4. ICR-H和ICR-L表型特异的一致MRs

在先前的结果中作者已经得到12种感兴趣癌症的全部共享MRs即使在ICR-E或ICR-D内，其都是ICR-H表型特异的。在识别了有利于免疫激活的主要特征(ICR-H特异性MRs)后，在这一部分作者采用一个不那么严格的标准来识别有利于免疫排斥的MRs，即ICR-L特异性MRs。结果观察到如图5A所示8种ICR-E癌症中有4种存在一致MRs。作者得到了118个这样的MRs集合。也可以观察到八种ICR-E癌症中每一种ICR-H和ICR-L样本的中位活性。在至少50%的ICR-E癌症中，共有32例集合MRs在ICR-L样本中具有高中位数活性，在ICR-H样本中具有低中位数活性。这32个MRs被认为是ICR-L表型的特异性的。作者对8种ICR-E癌症和4种ICR-D癌症的ICR-H特异性MRs进行了合并，并只考虑那些在ICR-H癌症样本中中位活性为>0的MRs，结果共得到155个MRs，这些MRs被认为是对所有12种感兴趣的癌症的ICR-H表型特异的。图5D展示了12种ICR癌症中每一种MRs的活性中位数，其中一些MRs是20个ICR基因的一部分，其高表达表明主动免疫作用，即ICR- H表型。接下来作者对ICR-L表型进行了类似的分析，如图5C所示。最终得到57个MRs被认为是所有12种感兴趣的癌症的ICR-L表型特异的。图5C展示了12种ICR癌症中每一种MRs的活性中位数。因此，作者分别针对ICR-H(免疫活性)和ICR-L(免疫沉默)表型识别了155个和57个MRs，接下来进行下游通路富集分析，以确定可能控制免疫排斥功能的分子机制。
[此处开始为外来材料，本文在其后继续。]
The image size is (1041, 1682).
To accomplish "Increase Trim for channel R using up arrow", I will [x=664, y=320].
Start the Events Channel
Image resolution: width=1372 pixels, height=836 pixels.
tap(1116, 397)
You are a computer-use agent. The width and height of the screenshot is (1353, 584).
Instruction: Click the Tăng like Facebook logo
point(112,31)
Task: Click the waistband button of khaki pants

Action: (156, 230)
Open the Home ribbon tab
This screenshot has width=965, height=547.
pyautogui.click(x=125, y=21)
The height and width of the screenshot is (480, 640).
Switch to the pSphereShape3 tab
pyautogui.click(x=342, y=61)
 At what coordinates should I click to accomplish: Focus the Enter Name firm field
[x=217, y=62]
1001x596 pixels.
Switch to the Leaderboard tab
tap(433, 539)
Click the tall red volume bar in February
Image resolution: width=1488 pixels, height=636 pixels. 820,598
5. TGBF1I1 作为主要负免疫调节器阻止有利应答

作者观察到在八个ICR-E和四种感兴趣的ICR-D癌症样本中的ICR-EH和ICR-DH癌症样本中，有一组7个MRs具有不同的中位活性模式。由于这些MRs不一定是12种癌症中的每一种的TR，因此给出的活性中位数为0。但这7种MRs中的每一种在大多数8种ICR-E癌症中都具有低中位数活性，而在大多数4种ICR-D癌症中具有高正的中位数活性，如图6A所示。这7个MRs可能有助于了解ICR-EH和ICR-DH肿瘤样本之间的生存预后差异。此外，MR TGF-β似乎在ICR-D癌症中被积极激活，而在大多数ICR-E癌症中呈中位负活性。TGF-β是一种已知的免疫抑制因子。因此，它的高活化可能可以为ICR-D癌症中的ICR-H样本较差的生存预后提供一些见解。类似地，作者也观察到，在12种ICR癌症的ICR- L样本中，5个MRs具有不同的中位活性模式。这五种MRs中的每一种在大多数四种ICR-D癌症中均具有低负中位活性，在大多数八种ICR-E癌症中均具有高正中位活性，如图6B所示。这些MRs的失活可能与ICR-D癌症中较好的生存预后相关，而它们在ICR-E癌症中的高活性可能与较差的生存预后相关。此外，作者还将MRs的活性与生存结果联系起来，观察到6个中位数ICR-DH活性高的MRs中有4个都与较短的生存相关。这种效应在所有12种ICR癌症组以及ICR- E和ICR-D癌症组中是一致的，证实了它们固有的免疫抑制作用。此外,ICR预后依赖于TGFB1I1的表达，因为只有在TGFB1I1活性低的情况下，ICR才与良好的结果相关,这说明TGFB1I1可能是主要的免疫调节器和免疫转化的潜在靶点。

6. 富集分析

在这一部分作者在确定了ICR-H 和ICR-L表型特异性的MRs后，使用ConsensusPathDB进行下游富集分析。首先，作者认为ICR-H表型特异的155个MRs都是富集基因，背景是所有靶基因的集合。然后，利用ConsensusPathDB的过表达分析框架来识别富集的通路、蛋白复合物和GO条目。最终识别40个蛋白复合物、826个GO条目和237个通路，它们显著富集ICR-H表型特异的MRs。作者观察到，大多数最显著富集的通路都是免疫参与的标志通路,其中这些MRs的高活性表明积极的免疫参与及部分肿瘤组织的排斥。接着作者对ICR-L表型特异性的57个MRs进行了类似的分析。在分析中，作者得到ICR-L表型特异性MRs的共4个蛋白复合物、131个GO条目和30个显著富集的通路。从图7中，观察到SMARCC2、KAT2A、KAT5、L3MBTL1、PRMT5和HDAC10等MRs参与了TP53活性调控、NOTCH信号通路和一般转录通路，而BTRC、PRKCZ和PDPK1等MRs参与了白细胞介素-1和TNF-α信号通路。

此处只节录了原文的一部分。